Watercolor after the Codex Dresden

A visually stunning early 19th-century watercolor by Captain William H. Shippard, after the Codex Dresden. Shippard's extensive note on the sheet itself clarifies that he copied the image from a color lithograph plate in Lord Kingsborough's Mexican Antiquities. The watercolor is signed and dated by Shippard: 15 Oct. 1834.

Notably, Shippard has ventured to interpret the images based on his knowledge and observations of Mexican codices:

Facsimiles from pages 59-50 and 51 of an Original Mexican Hieroglyphic Painting preserved in the Royal Library at Dresden (Saxony) the original that has 74 pages corresponding in size and form to these. These are taken from Lord Kingsborough's and Aglio's Mexican Antiquities Vol. 3rd. Boettiger says this Azteck Ms. was purchased at Vienna in 1739 by Gotze Librarian of the Royal Dresden Library.

No explanation or translation has hitherto been found or furnished of this Ms. according to de Humboldt. I consider the Painted figures to represent Mexican Gods with their warrior attributes as they resemble other figures on a larger scale of gods in the Mexican Paintings. I consider the other figures to be a more advanced species of writing than any Mexican Ms. I have seen. They are unlike all except the Sculptures found at Palenque by Dupaix. They are also much smaller and more crowded. W. H. Shippard.

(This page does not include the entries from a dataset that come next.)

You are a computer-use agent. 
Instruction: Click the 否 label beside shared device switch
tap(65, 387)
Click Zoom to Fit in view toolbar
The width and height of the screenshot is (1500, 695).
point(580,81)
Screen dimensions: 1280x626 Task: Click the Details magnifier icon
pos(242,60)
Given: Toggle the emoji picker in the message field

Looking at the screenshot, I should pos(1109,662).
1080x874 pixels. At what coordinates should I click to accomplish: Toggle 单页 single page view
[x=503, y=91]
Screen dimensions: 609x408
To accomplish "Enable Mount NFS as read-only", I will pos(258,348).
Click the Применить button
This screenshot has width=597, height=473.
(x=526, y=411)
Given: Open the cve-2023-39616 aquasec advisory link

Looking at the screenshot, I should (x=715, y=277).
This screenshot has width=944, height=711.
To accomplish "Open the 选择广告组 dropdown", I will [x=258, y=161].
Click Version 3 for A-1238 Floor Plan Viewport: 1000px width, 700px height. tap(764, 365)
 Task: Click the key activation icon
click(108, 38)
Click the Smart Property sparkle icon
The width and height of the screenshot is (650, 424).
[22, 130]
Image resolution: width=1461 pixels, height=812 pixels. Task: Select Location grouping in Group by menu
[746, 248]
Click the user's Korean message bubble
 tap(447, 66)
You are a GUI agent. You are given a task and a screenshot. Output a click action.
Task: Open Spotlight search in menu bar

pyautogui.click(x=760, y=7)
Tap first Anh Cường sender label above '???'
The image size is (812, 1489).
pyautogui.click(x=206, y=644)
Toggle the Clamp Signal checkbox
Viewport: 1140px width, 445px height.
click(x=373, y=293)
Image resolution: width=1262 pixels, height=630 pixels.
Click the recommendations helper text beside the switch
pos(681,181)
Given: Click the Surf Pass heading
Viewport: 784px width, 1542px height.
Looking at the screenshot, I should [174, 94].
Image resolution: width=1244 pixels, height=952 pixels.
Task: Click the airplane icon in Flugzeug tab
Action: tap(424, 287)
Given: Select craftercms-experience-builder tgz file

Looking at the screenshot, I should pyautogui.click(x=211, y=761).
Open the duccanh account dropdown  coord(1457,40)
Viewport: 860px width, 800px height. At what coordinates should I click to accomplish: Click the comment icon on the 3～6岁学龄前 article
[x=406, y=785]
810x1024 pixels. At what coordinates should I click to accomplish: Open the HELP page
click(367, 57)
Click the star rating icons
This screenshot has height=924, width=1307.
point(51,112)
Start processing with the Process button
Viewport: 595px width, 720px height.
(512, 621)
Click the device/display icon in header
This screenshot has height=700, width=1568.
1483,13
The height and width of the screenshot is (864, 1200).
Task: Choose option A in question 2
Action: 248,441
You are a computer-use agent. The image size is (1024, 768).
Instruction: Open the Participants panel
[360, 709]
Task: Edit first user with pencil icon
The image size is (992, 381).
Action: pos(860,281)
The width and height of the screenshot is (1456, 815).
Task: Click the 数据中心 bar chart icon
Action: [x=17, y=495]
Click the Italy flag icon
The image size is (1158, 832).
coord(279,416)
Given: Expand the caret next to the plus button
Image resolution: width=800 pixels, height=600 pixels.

William Henry Shippard's Mexican Paintings

William H. Shippard (1803-1865) was a pioneering 19th-century British museologist - an unsung progenitor of modern-day museum anthropology. While he is chiefly remembered as a friend of George Catlin, Shippard's profound interest in the ancient civilizations of Mexico connects him with a cohort of British contemporaries that include Lord Kingsborough and the showman William Bullock. Shippard's fascination with Mesoamerica propelled him to amass a significant collection of visual material derived from Aztec codices which he copied himself. A figure of some intrigue and scholarly ambition, Shippard endeavored to establish the Museum of Mankind in London, which seems to have evolved from his deep interest in early Mexican cultures. Although the museum did not come to fruition, Shippard's original artwork, mainly pen and ink drawings enriched with vibrant hand coloring, based on Mexican codices held in European libraries and collections, remains a valuable historical source, particularly for understanding the allure of Mexican antiquity within early 19th-century British collecting circles.

Condition Description
Pen and ink drawing and watercolor.
William Henry Shippard Biography

Capt. William H. Shippard, a friend of George Catlin and an avid watercolorist and museologist, was also a pioneering British Mesoamericanist. Shippard appears in British newspaper notices from the 1840s as a London-based lecturer who spoke about Native Americans and Mexican antiquities. We know he was a friend of George Catlin, and that he was involved in attempts to organize early London museum exhibitions of Mexican antiquities. In the latter efforts Shippard would seem to coincide with a  group of like minded prominent English collectors interested in Mexican topics active during the 1820s and 1830s, including Lord Kingsborough and the bibliomaniac Sir Thomas Phillipps, among others. He seems to have been an armchair anthropologist and would-be museum founder, whose ambitious ideas for a London-based museum never got off the ground - at least not beyond the prospectus-printing stage. Certain aspects of Shippard's career are akin to William Bullock, the showman and connoisseur of Mexican antiquities who actually did travel to Mexico. Bullock published a notable book about his Mexican travels, and achieved a level of recognition in his day as the empresario of London's Egyptian Hall, wherein he thrilled large London audiences with his elaborate exhibitions of exotica, including Mexican items.